I do not say this to draw any attention to ourselves, but to direct your hearts upward to the God who knows the end from the beginning (Is. 46:10). We are weak and know so very little. As such, we must learn the lesson that Nebuchadnezzar learned, “No one can restrain His hand or say to Him, ‘What have You done?’” (Dan. 4:35). Far from a cold fatalism, this calls us to a firm trust in the One “of whom, and through whom, and to whom are all things. To Him be glory forever and ever” (Rom. 11:36).
I find the Bible’s discussions of the word hope a fascinating subject. Especially in Romans 8, we find it bound up in cosmic pregnancy language. The entire created order is groaning in labor pains, hoping for the promised deliverance from its bondage to corruption (Rom. 8:21-22). That promise—though certain—is not yet realized. As part of this creation, and as recipients of the Spirit of New Creation, we respond in like manner. We do not grumble, as the unbelieving generation did in the wilderness, provoking God to wrath. But we do groan, along with creation, and along with the Spirit, eagerly waiting for the adoption, the redemption of our bodies (Rom. 8:23). In a small but significant way, the extinguishing of the hope of another life drew our family more powerfully to the inextinguishable hope of glory.

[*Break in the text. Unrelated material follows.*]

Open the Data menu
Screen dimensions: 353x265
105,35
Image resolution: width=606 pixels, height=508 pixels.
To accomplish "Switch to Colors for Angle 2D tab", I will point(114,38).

We know that our lives are hidden with Christ in God (Col. 3:3). By His grace we only have a deeper and more thoroughgoing appreciation for the promise that God will be a God to us and to our children (Gen. 17:9). Do not allow the strange and uncomfortable sorrows of this life to harden your heart against the God who sends them (Ps. 66:10-12). Rather, draw near to Him who will one day wipe away every tear from our eyes and remove heartsickness forever. The day draws nearer when hope will no longer be deferred, but only wondrously realized. One day soon, all the redeemed will stand in the presence of the throne of God and of the Lamb. There, on either side of the river, will be the tree of life, and its leaves will be for the healing of the nations, and every tear will be wiped away (Rev. 22:2-3, 21:4). Though our hearts may be heavy and even sick, this remains our hope. We invite you to make it your own.